======== 掲載本文

前置:私の高畑勲論『居場所を作る物語』と『居場所がない者の物語』

昔話によって、「心の比較解剖学」がもっともよく研究される
 C.Gユング

●かぐや姫は幼過ぎ?

 先ず、私の懐疑心の出発点を提示するべきだろう。
 『かぐや姫の物語』は公開当初、一部の評論家からバッシングされた点がある(海外だったと思う)。
 それは『ヒロインが幼すぎる。不適当ではないか』というものだった。私も実際に見て『確かにその通りだ。その指摘は見当違いではない』と思った。
 この問題指摘を『いちゃもんだ』『時代考証的に正しい(私の反論:寓話性の高い物語故に、正しさなど二の次)』と切り捨てる人には、私の見方は納得できないかもしれない。

 私は『かぐや姫に相応しくないほどに、ヒロインが幼く設定されている』という前提1から、『幼すぎるヒロインには、明確な意図がある』という前提2を立てて、この作品を考えてみた。
 なお、原典の解釈の問題なのでネタバレというものはないと思うが、『かぐや姫の物語』の分析は次項に展開し、次々項にて姫の未来を考え、監督の込めたメッセージを憶測する。
 河合隼雄先生の著書『昔話の深層』は符合する事がとても多い(高畑勲監督が心理療法への造詣が深いのではないかと思う)、中の言葉を各所に引用させて戴いた。参考文献の筆頭として一読を薦める。


 それでは、高畑勲監督の作品について私の見方を提示しておこう。
 なお、ウェブサイト『高畑勲・宮崎駿作品研究所』にて映像研究家の叶精二氏の高畑勲論と、TBSラジオ『アフター6ジャンクション』にてアニメ評論家の藤津亮太氏が語ったことは大変参考にさせて戴いた。私はそれに合わせて、ただ自分の感じた事・考えた事をまとめて、新しい解釈を提供する。

高畑勲は「弁証法の人」である。一つの成果を得ると、必ずそれを否定し、より高次の段階へと歩を進めて来た。
 叶精二
「青春の悩み」みたいなものをはじめてアニメーションに導入。
居場所を作るっていうことがアイデンティティーの確立とつながっている。
 藤津亮太

 叶精二氏の弁証法を焦点にした、アニメーションの技術であったり、物語内の構図などを微に入り細にわたって膨大に分析していることに反論する余地はない。

 ただ、私が直感的に感じたのは、高畑勲監督の作品個々のテーマ設定(社会へのメッセージ)は、弁証法と言うよりも科学実験のような繰り返し検証、または哲学的思索法のようであるとも思う。
 即ち、前に進むと大きく条件が変わってしまうので、次々と新しい価値を作る・新たなステージに進むのではなく、同一不変のテーマについて少しだけ角度を変えて偏執的に取り組むというもの。

 私が提唱するのは、
 高畑勲監督は、未来を担う者へ『居場所の大切さ』を伝えるため、『居場所を作る物語』を作った。しかし、それでは掬い取れない者にも気が付き『居場所がない者の物語』を作り、それによってこれまで見えなかった視点を補完したのではないか?
 という考え。

================
======== 提供データ

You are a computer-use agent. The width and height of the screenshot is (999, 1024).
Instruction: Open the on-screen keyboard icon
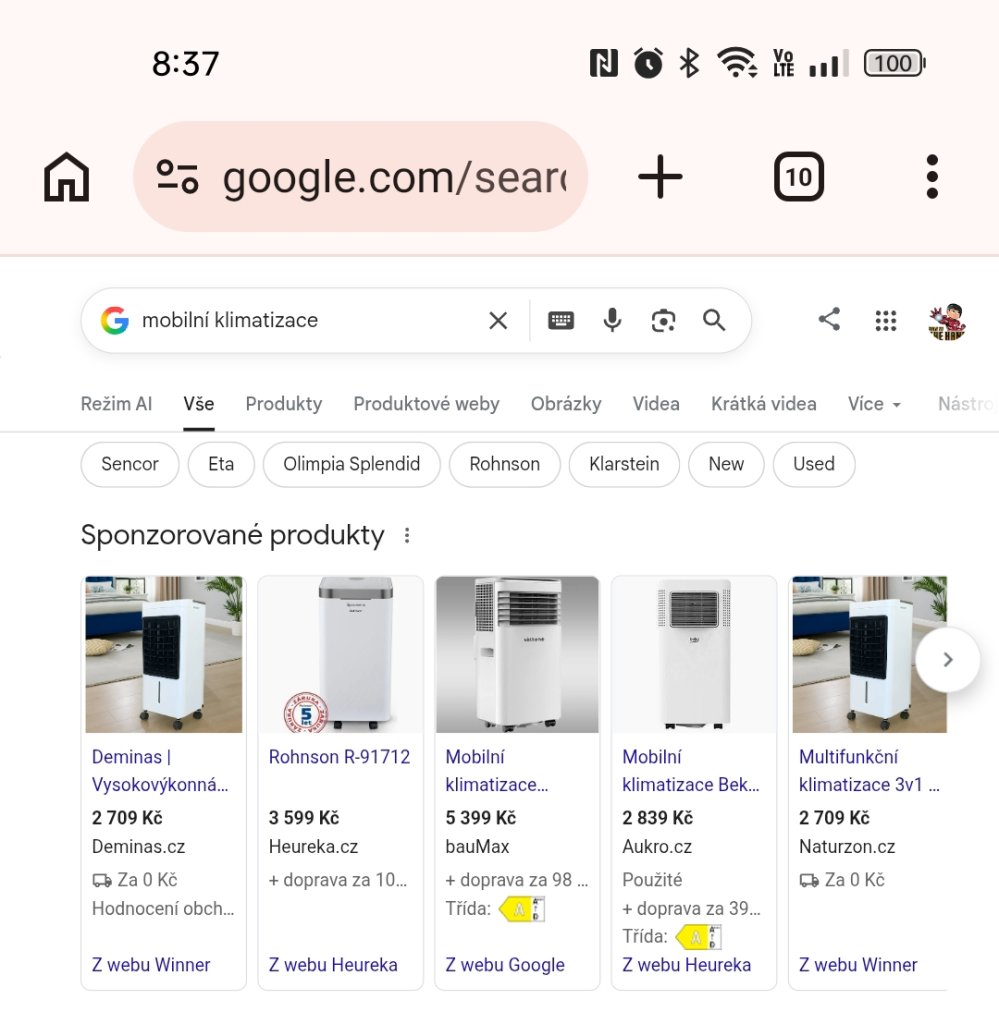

================

## [課題]
上の高畑勲論の文章を、末尾の「という考え。」の後から書き継いでください。

## [記述回答]
 個々の作品に共通して横たわるテーマ、それは『未来を担う者へ』だと思う。これを突き詰めて行く事こそ(到達点は無い)、叶精二氏が『終わりなき弁証法』と呼ぶものではないだろうか?


●『居場所がない者の物語』

 特に後期作品に色濃く見られると思う。
 筆頭は不朽の名作『火垂るの墓
 ただし、『居場所がない者の物語』を受け取る上では、戦争という重い社会背景が障害、フィルターとなってしまい、『居場所がない=甘え』としてしまうことだ。
 清太の未熟さを批判して、無意識に戦争という異常事態を日常として取り込んでしまう(この問題は片渕須直監督が『この世界の片隅に』の作中で指摘していると思う)という己の感覚の麻痺・異常さが自覚できないと、『居場所がない者の物語』は読み取れない。

(2020年、追記。
 日曜美術館「アニメーション映画の開拓者・高畑勲」にて、ゲストにいらした片渕須直監督が清太の行動の賛否両論について、『「思い入れ」で見る視聴者と「思いやり」で見る視聴者の違いだ』と分析。しっくりした。
 再放送の機会があったら、是非ご視聴ください)

 『平成狸合戦ぽんぽこ
 これもまた戦争、太平洋戦争の暗喩があちこちに盛り込まれているのが有名である。
 一見『居場所を作る物語』のように始まるが、『居場所がない者』の群像劇だ。
 問題は良くも悪くも群像劇であることに集約される、自分にとって好ましいものを探して感情移入、己の意にそぐわない者の批判に終始してしまいがちだ。(そう、「思い入れ」を持って視聴してしまう)
 全体を眺めて捉えてもらいたいが、『全体を眺める=当事者にして第三者の視点で眺める』を、『全体を眺める=輪の外、他人事として眺める』とされてしまうおそれがある。
 『居場所がない者の物語』その最大の問題点は、受け手側が当事者の自己責任論・個人責任論に矮小化させてしまいがちなことだ。

 さて、『かぐや姫の物語』はどうか?
 日本人の心の中のかぐや姫像は非常に強烈であるため、感情移入に向かいやすく、かぐや姫個人責任論には行き難いと思う。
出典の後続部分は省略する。